Collection entries:
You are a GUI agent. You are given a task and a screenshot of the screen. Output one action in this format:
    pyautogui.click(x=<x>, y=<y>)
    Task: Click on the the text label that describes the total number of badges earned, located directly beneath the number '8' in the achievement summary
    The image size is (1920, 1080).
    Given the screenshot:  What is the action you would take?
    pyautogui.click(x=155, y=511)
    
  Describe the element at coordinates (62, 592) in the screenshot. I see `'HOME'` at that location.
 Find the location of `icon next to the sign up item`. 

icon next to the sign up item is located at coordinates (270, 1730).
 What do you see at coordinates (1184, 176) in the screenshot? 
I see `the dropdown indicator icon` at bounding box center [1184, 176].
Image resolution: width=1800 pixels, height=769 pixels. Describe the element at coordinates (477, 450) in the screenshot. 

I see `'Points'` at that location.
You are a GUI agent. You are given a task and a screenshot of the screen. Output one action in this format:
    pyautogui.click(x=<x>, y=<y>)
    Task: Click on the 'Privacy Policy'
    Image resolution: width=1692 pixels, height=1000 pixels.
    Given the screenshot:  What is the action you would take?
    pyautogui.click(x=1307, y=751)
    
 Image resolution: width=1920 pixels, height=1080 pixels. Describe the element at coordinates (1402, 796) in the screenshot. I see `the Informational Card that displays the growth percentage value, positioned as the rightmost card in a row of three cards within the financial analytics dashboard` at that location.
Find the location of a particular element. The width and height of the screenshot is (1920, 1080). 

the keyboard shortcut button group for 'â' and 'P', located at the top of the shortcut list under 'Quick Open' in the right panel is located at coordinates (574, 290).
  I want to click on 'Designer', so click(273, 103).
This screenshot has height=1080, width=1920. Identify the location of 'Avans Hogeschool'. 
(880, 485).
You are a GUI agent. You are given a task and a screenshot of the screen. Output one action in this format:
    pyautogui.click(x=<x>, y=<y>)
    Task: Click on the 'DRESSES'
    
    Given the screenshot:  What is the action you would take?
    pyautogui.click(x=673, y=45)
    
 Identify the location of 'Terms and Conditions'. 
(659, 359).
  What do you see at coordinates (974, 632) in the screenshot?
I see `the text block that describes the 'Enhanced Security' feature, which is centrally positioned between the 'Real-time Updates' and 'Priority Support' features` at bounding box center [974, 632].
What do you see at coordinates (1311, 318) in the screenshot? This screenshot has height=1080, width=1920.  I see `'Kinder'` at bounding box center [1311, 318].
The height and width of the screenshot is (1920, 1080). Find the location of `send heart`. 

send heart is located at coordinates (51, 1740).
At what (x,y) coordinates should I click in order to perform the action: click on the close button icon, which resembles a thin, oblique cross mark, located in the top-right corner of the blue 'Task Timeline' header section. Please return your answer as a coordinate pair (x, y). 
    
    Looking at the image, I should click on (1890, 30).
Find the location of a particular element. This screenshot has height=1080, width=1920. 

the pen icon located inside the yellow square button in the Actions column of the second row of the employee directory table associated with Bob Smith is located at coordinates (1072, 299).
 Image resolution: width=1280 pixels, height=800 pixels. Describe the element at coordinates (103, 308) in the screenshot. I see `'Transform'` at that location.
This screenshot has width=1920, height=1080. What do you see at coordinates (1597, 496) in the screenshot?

## Written problem:
Rewrite everything from the line containing "What do you see at coordinates (1311, 318)" down to the end of the records as a numbered list, leaving out blank lines.

## Complete response:
1. What do you see at coordinates (1311, 318) in the screenshot? This screenshot has height=1080, width=1920.  I see `'Kinder'` at bounding box center [1311, 318].
2. The height and width of the screenshot is (1920, 1080). Find the location of `send heart`. 
3. send heart is located at coordinates (51, 1740).
4. At what (x,y) coordinates should I click in order to perform the action: click on the close button icon, which resembles a thin, oblique cross mark, located in the top-right corner of the blue 'Task Timeline' header section. Please return your answer as a coordinate pair (x, y). 
5.     Looking at the image, I should click on (1890, 30).
6. Find the location of a particular element. This screenshot has height=1080, width=1920. 
7. the pen icon located inside the yellow square button in the Actions column of the second row of the employee directory table associated with Bob Smith is located at coordinates (1072, 299).
8.  Image resolution: width=1280 pixels, height=800 pixels. Describe the element at coordinates (103, 308) in the screenshot. I see `'Transform'` at that location.
9. This screenshot has width=1920, height=1080. What do you see at coordinates (1597, 496) in the screenshot?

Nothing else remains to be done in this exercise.